*DIRECTIONS FOR THIS TASK*
Only one stretch of the records below is wanted: the lines from the one holding "Instruction: Open Maryrose" through the one holding "Given: Click the muted volume tray icon". Return it exactly, both ends included.

*PROVIDED MATERIAL*
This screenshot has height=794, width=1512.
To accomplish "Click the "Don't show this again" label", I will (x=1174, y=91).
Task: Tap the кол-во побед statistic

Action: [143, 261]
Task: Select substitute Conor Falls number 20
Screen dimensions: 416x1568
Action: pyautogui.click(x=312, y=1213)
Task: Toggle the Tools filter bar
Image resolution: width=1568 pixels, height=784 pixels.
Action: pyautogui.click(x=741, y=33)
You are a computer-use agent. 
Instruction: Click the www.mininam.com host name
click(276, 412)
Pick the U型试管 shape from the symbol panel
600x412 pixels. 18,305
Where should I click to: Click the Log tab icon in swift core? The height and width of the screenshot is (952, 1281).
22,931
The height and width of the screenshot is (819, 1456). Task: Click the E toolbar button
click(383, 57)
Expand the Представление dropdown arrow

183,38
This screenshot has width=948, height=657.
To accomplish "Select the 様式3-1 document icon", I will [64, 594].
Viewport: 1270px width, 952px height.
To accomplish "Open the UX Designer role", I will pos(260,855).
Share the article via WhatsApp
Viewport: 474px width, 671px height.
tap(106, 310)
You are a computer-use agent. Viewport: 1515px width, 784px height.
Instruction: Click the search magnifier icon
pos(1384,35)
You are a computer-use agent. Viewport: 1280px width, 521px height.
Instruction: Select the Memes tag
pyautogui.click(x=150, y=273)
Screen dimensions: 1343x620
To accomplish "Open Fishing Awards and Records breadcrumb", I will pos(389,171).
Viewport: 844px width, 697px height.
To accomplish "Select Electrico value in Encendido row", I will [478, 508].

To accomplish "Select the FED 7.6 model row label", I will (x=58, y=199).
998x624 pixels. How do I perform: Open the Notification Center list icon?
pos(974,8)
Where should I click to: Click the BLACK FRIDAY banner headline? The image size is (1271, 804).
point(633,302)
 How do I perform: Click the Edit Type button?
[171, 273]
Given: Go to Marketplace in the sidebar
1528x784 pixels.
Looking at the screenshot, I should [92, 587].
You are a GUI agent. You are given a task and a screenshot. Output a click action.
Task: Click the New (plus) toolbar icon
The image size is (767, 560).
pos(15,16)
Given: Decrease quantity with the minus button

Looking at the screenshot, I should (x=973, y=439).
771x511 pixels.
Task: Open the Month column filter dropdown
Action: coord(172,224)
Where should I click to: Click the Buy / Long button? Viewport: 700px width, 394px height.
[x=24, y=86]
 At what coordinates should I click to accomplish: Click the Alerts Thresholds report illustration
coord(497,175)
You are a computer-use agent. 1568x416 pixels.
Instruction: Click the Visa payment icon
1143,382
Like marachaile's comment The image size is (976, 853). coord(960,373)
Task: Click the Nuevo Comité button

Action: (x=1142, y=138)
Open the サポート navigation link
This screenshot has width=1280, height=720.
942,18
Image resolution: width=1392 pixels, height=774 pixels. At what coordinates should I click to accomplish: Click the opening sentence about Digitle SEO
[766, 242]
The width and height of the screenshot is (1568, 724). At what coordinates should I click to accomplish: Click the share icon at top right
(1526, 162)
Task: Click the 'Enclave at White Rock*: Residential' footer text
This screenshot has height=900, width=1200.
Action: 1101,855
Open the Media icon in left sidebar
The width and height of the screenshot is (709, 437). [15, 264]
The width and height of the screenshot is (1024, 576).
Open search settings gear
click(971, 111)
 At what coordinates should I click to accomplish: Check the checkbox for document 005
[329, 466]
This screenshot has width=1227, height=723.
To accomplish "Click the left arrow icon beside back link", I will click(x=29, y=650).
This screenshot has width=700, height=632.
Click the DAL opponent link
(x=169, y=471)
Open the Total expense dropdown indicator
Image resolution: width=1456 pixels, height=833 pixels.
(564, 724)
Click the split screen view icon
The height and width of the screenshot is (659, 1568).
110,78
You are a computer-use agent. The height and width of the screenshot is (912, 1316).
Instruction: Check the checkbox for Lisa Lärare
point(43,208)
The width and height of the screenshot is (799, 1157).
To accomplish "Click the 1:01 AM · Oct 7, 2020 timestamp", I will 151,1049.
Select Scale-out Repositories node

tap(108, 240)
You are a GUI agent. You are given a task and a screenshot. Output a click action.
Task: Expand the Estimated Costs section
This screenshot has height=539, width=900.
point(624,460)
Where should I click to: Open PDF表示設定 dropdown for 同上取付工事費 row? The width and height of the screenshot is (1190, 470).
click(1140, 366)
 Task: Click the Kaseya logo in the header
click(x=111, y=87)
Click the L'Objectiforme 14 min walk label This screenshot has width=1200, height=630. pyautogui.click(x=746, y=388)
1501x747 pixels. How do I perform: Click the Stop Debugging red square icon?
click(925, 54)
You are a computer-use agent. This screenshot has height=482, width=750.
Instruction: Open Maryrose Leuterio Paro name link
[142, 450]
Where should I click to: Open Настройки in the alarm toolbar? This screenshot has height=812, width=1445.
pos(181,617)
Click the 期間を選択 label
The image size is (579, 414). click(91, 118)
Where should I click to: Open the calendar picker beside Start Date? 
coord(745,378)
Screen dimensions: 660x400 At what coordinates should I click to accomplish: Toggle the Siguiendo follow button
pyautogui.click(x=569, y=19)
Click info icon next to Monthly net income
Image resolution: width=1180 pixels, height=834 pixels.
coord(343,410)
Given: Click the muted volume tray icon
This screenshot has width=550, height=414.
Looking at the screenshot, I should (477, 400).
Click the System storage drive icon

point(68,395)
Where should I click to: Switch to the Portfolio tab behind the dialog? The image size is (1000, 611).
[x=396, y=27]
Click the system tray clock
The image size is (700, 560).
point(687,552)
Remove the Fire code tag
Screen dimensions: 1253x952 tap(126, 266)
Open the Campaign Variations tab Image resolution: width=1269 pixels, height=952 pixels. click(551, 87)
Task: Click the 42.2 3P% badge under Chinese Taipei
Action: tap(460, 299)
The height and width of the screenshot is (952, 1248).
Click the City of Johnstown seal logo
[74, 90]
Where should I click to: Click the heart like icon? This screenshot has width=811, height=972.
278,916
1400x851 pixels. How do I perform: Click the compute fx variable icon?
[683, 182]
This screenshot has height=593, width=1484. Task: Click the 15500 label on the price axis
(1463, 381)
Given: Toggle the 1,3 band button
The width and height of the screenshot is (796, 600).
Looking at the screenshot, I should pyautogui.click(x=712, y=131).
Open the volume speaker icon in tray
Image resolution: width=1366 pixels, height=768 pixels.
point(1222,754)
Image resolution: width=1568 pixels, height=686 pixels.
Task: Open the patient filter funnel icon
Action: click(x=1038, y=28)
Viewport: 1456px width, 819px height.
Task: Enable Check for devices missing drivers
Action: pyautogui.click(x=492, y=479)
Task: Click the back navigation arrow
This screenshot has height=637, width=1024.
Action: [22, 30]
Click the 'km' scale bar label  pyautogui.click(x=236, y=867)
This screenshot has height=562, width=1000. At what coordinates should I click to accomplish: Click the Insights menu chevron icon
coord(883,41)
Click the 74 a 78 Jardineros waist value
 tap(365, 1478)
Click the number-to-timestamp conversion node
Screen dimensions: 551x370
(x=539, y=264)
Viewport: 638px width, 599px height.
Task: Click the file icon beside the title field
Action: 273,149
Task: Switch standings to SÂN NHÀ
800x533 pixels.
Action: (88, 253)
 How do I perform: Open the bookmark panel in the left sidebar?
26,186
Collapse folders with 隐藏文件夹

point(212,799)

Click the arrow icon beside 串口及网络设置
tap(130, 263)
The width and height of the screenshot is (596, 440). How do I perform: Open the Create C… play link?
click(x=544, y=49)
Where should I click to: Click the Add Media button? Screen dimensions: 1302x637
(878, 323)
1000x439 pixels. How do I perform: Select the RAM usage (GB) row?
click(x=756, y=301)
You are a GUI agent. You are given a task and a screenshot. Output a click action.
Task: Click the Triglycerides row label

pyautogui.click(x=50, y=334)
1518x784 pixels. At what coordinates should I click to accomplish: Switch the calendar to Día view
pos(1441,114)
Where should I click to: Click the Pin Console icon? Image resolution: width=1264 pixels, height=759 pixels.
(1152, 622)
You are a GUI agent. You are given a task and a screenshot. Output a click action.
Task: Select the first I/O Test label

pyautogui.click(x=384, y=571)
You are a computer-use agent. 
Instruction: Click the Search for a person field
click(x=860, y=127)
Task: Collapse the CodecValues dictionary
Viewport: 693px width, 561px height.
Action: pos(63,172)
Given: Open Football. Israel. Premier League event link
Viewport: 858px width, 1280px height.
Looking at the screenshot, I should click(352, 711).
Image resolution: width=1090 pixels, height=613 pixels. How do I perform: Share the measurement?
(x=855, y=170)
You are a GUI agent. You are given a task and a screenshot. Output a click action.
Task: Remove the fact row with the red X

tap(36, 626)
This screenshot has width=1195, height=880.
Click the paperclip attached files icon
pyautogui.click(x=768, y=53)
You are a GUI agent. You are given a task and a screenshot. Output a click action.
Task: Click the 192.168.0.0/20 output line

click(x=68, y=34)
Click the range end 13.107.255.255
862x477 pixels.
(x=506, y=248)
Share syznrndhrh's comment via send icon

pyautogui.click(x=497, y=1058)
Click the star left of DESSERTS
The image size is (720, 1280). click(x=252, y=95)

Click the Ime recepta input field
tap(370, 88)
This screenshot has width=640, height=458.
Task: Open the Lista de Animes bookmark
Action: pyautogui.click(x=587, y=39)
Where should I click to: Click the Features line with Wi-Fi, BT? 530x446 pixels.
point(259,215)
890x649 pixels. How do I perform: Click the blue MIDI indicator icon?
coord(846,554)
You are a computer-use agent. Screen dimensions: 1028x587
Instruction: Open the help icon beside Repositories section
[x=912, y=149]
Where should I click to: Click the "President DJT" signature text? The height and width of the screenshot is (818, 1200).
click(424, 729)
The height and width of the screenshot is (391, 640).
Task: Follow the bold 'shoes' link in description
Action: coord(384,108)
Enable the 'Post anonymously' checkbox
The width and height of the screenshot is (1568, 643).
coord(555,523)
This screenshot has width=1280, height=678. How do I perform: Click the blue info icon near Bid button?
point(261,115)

*RESULT OF THIS TASK*
Instruction: Open Maryrose Leuterio Paro name link
[142, 450]
Where should I click to: Open Настройки in the alarm toolbar? This screenshot has height=812, width=1445.
pos(181,617)
Click the 期間を選択 label
The image size is (579, 414). click(91, 118)
Where should I click to: Open the calendar picker beside Start Date? 
coord(745,378)
Screen dimensions: 660x400 At what coordinates should I click to accomplish: Toggle the Siguiendo follow button
pyautogui.click(x=569, y=19)
Click info icon next to Monthly net income
Image resolution: width=1180 pixels, height=834 pixels.
coord(343,410)
Given: Click the muted volume tray icon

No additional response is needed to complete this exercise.